By Margie M. Palmer
North Park businesses Shaper Studios and The Homebrewer San Diego were among the more than 200 exhibitors that participated in the second annual San Diego Maker Faire.
The award-winning, family-friendly event — celebrating technology, education, science, arts, crafts, engineering, food, sustainability and more — returned to Balboa Park on Oct. 1 and 2.
Exhibits included everything from art and design, robotics, education and nature.
“This year we really wanted to showcase San Diego’s unique making culture including beer-making and the surfboard community,” said Stephania Villar, social media coordinator for the sponsoring Balboa Park Cultural Partnership.

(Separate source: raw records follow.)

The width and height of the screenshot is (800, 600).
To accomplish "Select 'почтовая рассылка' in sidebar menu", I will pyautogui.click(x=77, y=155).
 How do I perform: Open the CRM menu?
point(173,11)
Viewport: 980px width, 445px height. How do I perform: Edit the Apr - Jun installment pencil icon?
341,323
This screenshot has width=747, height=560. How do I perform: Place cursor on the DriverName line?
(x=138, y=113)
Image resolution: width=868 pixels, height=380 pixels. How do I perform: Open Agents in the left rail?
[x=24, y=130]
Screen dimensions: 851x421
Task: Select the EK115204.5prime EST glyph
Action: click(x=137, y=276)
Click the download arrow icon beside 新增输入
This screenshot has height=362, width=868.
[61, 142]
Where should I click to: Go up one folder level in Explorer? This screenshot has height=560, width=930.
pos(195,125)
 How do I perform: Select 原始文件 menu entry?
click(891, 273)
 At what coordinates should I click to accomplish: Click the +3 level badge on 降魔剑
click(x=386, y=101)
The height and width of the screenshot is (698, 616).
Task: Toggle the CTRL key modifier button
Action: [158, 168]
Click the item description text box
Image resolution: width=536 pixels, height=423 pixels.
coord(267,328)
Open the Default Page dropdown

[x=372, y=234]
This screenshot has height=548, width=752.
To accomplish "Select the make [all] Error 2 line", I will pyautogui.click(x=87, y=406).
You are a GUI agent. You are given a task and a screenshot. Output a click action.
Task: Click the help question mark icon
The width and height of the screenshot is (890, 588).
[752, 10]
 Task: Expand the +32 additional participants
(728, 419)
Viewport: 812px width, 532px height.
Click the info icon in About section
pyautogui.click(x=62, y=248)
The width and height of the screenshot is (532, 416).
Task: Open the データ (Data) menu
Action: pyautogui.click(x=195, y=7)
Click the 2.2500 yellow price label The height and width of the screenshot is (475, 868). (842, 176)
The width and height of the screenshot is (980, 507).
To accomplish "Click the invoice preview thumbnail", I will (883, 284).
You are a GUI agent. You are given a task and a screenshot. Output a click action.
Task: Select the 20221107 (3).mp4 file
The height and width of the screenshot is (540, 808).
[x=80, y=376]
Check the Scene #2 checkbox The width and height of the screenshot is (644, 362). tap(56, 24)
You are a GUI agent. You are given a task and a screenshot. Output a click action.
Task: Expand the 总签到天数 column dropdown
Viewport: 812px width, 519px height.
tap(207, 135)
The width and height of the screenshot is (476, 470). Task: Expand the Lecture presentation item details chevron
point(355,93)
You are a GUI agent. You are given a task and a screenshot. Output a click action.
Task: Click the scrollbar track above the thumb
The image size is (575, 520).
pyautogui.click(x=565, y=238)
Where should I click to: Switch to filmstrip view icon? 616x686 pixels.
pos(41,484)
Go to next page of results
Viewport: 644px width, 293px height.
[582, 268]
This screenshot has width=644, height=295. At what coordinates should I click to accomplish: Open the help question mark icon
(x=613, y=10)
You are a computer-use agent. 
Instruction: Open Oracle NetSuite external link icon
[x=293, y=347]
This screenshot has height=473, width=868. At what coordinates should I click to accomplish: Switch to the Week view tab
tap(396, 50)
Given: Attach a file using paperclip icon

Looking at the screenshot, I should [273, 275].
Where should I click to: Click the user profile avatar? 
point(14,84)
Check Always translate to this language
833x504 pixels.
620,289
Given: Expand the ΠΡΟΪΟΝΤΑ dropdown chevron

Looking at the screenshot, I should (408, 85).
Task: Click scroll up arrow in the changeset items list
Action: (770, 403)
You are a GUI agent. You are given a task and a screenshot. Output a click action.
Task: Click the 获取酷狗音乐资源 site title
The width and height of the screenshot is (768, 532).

“Surfing culture is huge in San Diego, which is why we wanted to find someone like Shaper Studios, which empowers people to make their own boards so they are able to leave their mark on something.”
“We were excited that the event reached out to us earlier this year,” Shaper Studios owner Christopher Clark said, “and we were excited to be able to bring the art of surfboard design to the San Diego community. We hope to bring the art of surfboard shaping out of the shadows and celebrate the art in a way that inspires attendees to experience surfing in a new way. We had live surfboard shaping and interactive surfboard design and education. It was a hands-on experience for attendees.”
George Thornton, who owns The Homebrewer San Diego, said he first learned of the event when it debuted in 2015. This year, he said, event organizers contacted them because they wanted to include more homebrew-related exhibits.
“We were happy to play a role in spreading the craft beer DIY joy,” he said. “We hope to increase the exposure to home-brewing and show how fun and easy it is to make amazing beers at home. We had a display of the necessary equipment and ingredients to make beer. We were able to talk about the process and evangelize as well.”
Attendees immersed themselves in a festival of invention, creativity and resourcefulness. This year’s event had an even bigger footprint than it did last year, Villar said.
The 2016 Maker Faire boasted a dozen participating venues, including places such The Old Globe and San Diego Museum of Man, along with two outdoor areas.
“Makers are people who see something and decide they want to do something about it, whether that’s solving a problem discovering a product that needs to be improved,” she said. “They have an incredible passion about doing something that’s fun and creative that translates into something practical. Sometimes it’s just for the fun of it, which is why people can expect to see such a huge range of makers at this year’s fair.”
Villar said the event truly had something for everyone.
“There were so many exhibitors and there was such a passion in the air. There were so many activities where you were encouraged to be hands-on and where you were encouraged to touch and create. It was a very unique experience,” she said.